Transactions Affecting Liquidity

Investment in UMC

     Our UMC investment in foundries as shown in the condensed consolidated balance sheet was $17.5 million at December 28, 2003 and $13.8 million at September 26, 2004. We owned 22.2 million shares of UMC stock as of September 26, 2004. At September 26, 2004, UMC’s share price had decreased to New Taiwan dollars, or NT$, of NT$21.00, from a stock dividend adjusted price of NT$26.85 at December 28, 2003. The value of our investment on a given date when converted to U.S. dollars will fluctuate based on the exchange rate in effect on that date.

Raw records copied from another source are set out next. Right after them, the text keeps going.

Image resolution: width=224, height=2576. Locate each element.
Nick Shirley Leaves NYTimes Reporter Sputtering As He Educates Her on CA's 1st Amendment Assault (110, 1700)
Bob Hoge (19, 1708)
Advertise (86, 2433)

As a result, our investment, which is classified as available-for-sale in accordance with SFAS No. 115, includes a net unrealized gain of approximately $0.2 million, inclusive of related tax expense of $0.1 million, recorded as a component of accumulated comprehensive income on our condensed consolidated balance sheet (See also Note 6). If the fair value of the UMC shares declines in the future and such declines are deemed to be other-than-temporary, it may be necessary to record losses on these declines. In addition, in future periods, if the UMC shares are sold, there may be a gain or loss due to fluctuations in the market value of UMC’s stock.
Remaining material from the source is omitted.